■ WHAT IS REQUIRED
Copy out every line of the records in which "agent" can be found.

■ RECORDS PROVIDED
▽

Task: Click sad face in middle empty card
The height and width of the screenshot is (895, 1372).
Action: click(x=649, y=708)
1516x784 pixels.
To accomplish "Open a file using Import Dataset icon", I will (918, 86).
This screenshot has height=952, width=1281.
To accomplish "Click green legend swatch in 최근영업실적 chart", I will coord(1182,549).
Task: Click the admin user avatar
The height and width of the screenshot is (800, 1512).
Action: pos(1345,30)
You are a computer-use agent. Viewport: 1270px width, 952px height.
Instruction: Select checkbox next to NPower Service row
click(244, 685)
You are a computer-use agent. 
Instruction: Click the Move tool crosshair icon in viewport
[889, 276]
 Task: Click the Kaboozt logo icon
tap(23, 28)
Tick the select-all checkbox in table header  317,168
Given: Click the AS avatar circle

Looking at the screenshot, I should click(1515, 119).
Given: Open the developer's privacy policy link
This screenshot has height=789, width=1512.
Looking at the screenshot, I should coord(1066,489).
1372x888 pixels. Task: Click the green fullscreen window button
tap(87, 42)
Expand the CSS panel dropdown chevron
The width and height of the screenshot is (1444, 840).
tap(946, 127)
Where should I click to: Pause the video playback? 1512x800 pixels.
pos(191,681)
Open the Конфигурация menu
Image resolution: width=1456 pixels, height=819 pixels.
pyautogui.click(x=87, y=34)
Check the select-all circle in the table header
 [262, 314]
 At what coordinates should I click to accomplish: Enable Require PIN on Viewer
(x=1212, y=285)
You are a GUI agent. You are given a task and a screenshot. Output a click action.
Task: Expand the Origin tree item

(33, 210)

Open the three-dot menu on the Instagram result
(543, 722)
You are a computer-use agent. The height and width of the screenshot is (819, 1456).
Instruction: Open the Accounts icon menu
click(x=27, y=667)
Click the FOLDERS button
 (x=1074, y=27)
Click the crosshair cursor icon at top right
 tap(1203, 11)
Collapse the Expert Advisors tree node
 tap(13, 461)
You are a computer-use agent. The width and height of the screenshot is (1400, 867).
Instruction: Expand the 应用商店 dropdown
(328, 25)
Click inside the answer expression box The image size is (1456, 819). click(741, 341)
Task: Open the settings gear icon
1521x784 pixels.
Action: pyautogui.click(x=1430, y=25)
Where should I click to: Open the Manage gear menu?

△

■ WRITTEN SOLUTION
You are a computer-use agent. Viewport: 1270px width, 952px height.
You are a computer-use agent. 
You are a GUI agent. You are given a task and a screenshot. Output a click action.
You are a computer-use agent. The height and width of the screenshot is (819, 1456).
You are a computer-use agent. The width and height of the screenshot is (1400, 867).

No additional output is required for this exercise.